Beyond core EOR, we also run Agent of Record for contractors, smart assistants like Mira AI and Arjun AI, and we track global shifts such as the UK Employment Rights Act 2026 so your policies stay current.

We are a leading EOR in India, now expanding our services to the US and UK, so you can build compliant teams wherever your business grows.

Wisemonk Client review/feedback:

“I've been working with Wisemonk as an EOR employee for past two years. The onboarding call was really good and they even helped my team onboarding as well. They helped me with the macbook, iphone devices procurement. Their interface is good and I can manage my team in a single interface” - Felix S. Senior Software Development Engineer Read the full review on G2 →
“Wisemonk was instrumental in identifying and assisting in the recruitment of three successful senior executives. The team took a hands-on approach to solving the client's needs, and Wisemonk iterated multiple approaches to problem-solving based on the client's needs and directional shifts.” - Hariher B Co-Founder, BuyEazzy Read the full review on Clutch →

Ready to take the stress out of labor law compliance?

Let us handle compliance while you scale with confidence.

Frequently asked questions

Is PF mandatory for all employees in India?

Provident fund is mandatory for establishments with 20 or more employees, with coverage defined under the Code on Social Security. Applicability depends on employee count, wage thresholds, and role exclusions such as certain managerial positions, though voluntary coverage is permitted in many cases.

Can I terminate an employee without notice in India?

Termination without notice is allowed only in limited situations, such as proven misconduct following a fair inquiry. In most cases, notice or pay in lieu is mandatory under the employment contract, standing orders, and state rules aligned with the four labor codes, since India has no at-will employment.

Do Indian labor laws apply to remote workers?
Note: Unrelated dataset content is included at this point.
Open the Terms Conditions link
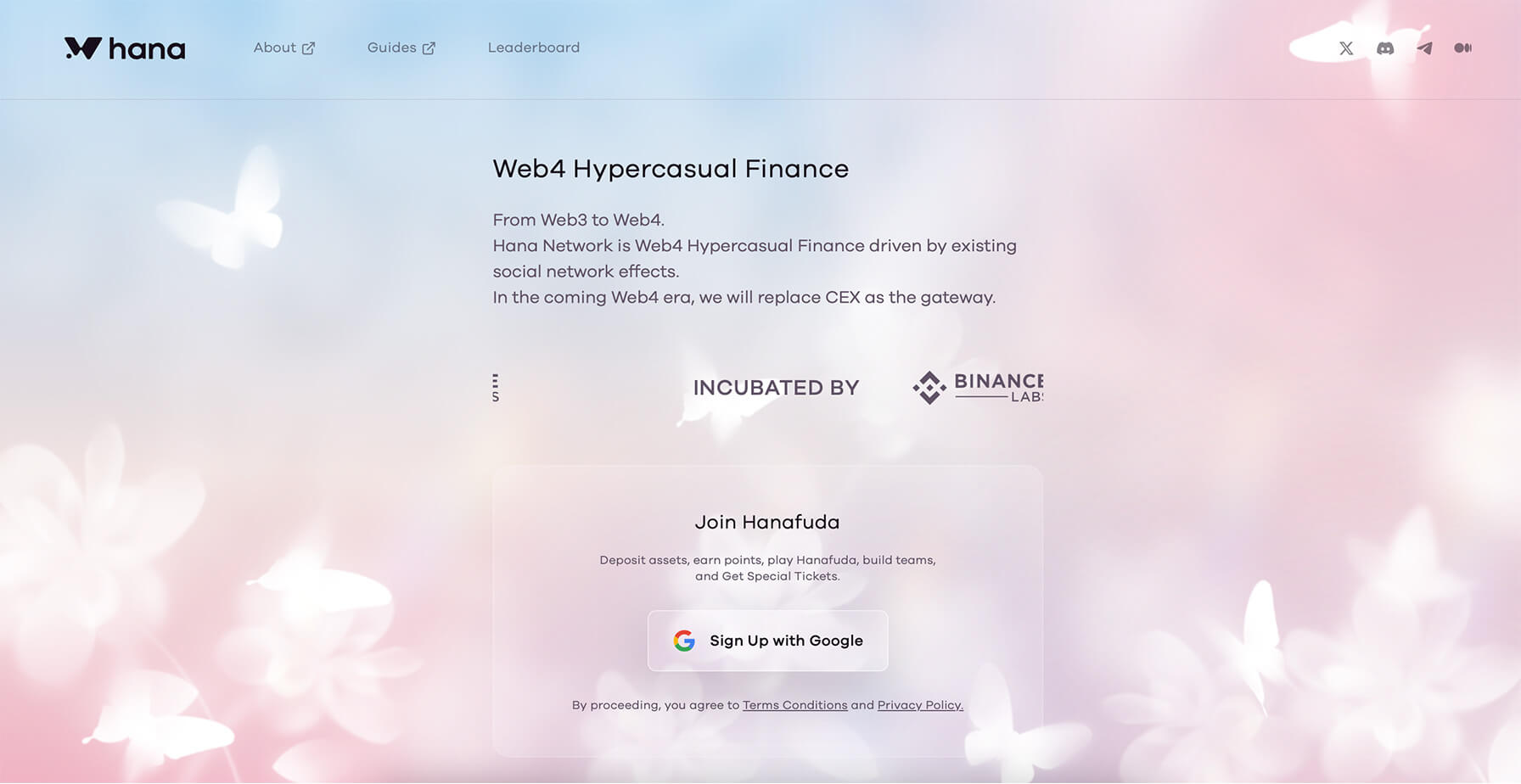1521x784 pixels. click(794, 705)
Yes. Indian labor laws apply to remote workers employed by Indian establishments, regardless of where they sit. Minimum wage, statutory benefits, and social security all remain applicable, subject to the Shops and Establishments rules of the specific state where the employee physically works and their employment classification.
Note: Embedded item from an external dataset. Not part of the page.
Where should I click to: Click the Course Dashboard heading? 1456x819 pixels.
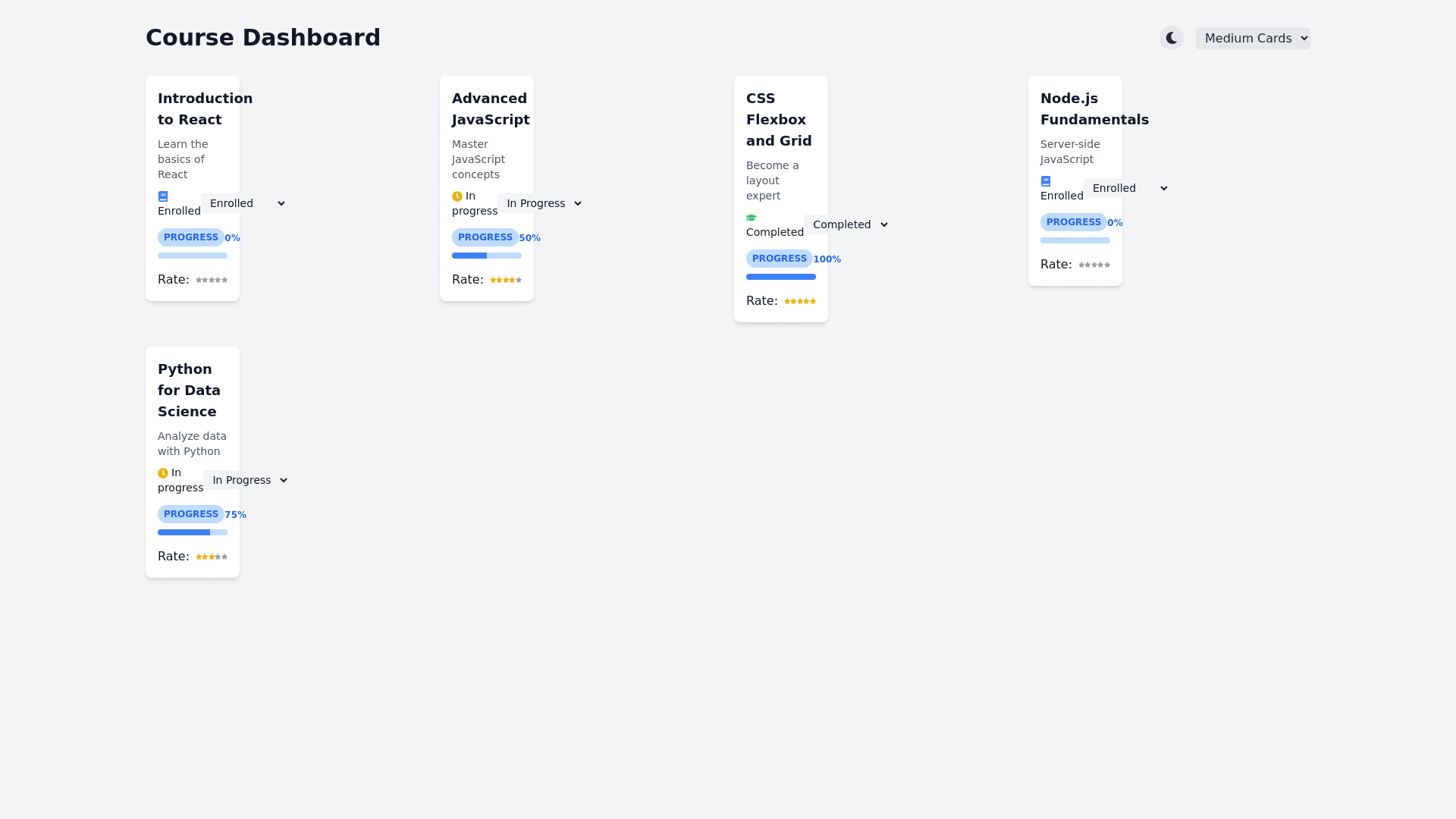263,38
How much notice is required for termination in India?

Notice periods depend on the employee category, contract terms, and state laws. Probationary staff typically get 7 to 14 days, confirmed employees 30 to 90 days, and workmen a 30 day statutory minimum. Collective agreements, standing orders, and union settlements may require longer notice in some establishments.

Is health insurance mandatory for employers in India?
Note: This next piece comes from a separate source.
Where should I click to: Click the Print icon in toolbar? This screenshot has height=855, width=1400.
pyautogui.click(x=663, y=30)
Health insurance is not universally mandatory, but employers must provide medical coverage through ESI where it applies, generally for employees earning up to the wage ceiling. Under the Code on Social Security, broader benefits including health protection extend to eligible employees, contract labor, and other notified worker categories.

What is the gratuity eligibility period in India?

Gratuity is generally payable after five years of continuous service. However, fixed-term employees now become eligible after just one year on a pro-rata basis under the four labour codes. Eligibility and calculation remain governed by the statutory gratuity rules and state-specific interpretations of continuous service.

Do gig workers get benefits under India's employment laws?

Yes. Gig and platform workers are formally recognized under the Code on Social Security and are eligible for notified social security benefits funded through aggregator contributions of 1% to 2% of turnover. They are not treated as employees, but they receive welfare coverage and portable, Aadhaar-linked benefits across states.